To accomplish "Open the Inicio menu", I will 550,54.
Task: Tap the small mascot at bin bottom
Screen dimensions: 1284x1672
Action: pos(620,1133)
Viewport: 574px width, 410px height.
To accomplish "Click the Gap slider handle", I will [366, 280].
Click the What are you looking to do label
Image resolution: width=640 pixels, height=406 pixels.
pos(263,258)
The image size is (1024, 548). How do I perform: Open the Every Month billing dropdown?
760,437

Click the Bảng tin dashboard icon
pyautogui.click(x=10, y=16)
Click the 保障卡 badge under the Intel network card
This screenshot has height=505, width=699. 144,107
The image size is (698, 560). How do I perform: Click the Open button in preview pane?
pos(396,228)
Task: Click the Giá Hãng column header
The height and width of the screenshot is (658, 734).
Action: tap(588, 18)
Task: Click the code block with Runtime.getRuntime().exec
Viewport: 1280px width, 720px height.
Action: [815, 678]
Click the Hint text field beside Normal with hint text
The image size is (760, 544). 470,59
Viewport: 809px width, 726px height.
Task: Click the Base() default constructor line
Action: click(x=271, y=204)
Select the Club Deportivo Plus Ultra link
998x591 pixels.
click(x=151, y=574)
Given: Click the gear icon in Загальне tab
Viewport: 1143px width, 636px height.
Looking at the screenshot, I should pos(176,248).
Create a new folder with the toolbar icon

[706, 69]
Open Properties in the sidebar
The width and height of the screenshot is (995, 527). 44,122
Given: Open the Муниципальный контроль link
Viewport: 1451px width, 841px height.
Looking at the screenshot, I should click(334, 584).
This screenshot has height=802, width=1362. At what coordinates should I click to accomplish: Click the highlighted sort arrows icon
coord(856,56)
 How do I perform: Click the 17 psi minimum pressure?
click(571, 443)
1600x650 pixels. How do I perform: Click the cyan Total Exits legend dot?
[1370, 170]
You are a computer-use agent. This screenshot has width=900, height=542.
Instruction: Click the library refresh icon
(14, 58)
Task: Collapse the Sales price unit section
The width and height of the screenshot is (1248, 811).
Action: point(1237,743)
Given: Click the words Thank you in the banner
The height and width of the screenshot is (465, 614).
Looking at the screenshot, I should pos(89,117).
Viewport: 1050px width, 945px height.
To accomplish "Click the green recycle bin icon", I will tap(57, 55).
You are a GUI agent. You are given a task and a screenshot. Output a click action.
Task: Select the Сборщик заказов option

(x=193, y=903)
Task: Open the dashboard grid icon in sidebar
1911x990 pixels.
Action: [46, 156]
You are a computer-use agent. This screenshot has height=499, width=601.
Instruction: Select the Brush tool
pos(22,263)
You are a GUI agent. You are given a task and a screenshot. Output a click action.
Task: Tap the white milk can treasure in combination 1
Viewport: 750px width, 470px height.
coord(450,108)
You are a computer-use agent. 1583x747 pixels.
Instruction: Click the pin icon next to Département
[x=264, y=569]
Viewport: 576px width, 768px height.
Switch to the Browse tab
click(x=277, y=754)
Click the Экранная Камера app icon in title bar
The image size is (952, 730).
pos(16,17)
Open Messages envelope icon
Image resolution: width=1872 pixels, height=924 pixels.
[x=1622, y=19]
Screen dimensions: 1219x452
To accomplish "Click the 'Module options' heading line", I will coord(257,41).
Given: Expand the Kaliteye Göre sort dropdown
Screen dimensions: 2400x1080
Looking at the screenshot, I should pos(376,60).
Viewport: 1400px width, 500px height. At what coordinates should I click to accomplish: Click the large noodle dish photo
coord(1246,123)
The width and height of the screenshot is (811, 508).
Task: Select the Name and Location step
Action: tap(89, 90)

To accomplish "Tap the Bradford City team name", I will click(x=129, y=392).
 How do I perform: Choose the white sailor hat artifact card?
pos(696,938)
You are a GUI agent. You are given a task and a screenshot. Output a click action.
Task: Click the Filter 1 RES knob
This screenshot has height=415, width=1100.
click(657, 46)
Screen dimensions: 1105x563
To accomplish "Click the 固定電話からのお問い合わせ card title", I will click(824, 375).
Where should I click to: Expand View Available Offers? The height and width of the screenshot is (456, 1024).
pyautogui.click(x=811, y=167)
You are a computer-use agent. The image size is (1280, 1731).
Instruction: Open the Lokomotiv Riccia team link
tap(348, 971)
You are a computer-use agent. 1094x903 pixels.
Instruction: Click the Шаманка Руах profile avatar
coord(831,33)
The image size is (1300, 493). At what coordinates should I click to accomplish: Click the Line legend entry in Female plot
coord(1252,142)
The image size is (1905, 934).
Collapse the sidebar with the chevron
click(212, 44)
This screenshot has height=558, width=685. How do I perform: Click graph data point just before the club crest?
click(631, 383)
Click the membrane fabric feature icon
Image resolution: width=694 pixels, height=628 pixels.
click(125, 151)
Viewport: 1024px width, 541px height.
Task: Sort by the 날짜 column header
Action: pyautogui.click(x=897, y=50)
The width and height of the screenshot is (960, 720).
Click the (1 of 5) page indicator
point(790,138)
________
Return, word for word, the lines of the data above from the line with "Viewport: 1280px width, 720px height." through the line with "Given: Open the Муниципальный контроль link", inclusive.

Viewport: 1280px width, 720px height.
Action: [815, 678]
Click the Hint text field beside Normal with hint text
The image size is (760, 544). 470,59
Viewport: 809px width, 726px height.
Task: Click the Base() default constructor line
Action: click(x=271, y=204)
Select the Club Deportivo Plus Ultra link
998x591 pixels.
click(x=151, y=574)
Given: Click the gear icon in Загальне tab
Viewport: 1143px width, 636px height.
Looking at the screenshot, I should pos(176,248).
Create a new folder with the toolbar icon

[706, 69]
Open Properties in the sidebar
The width and height of the screenshot is (995, 527). 44,122
Given: Open the Муниципальный контроль link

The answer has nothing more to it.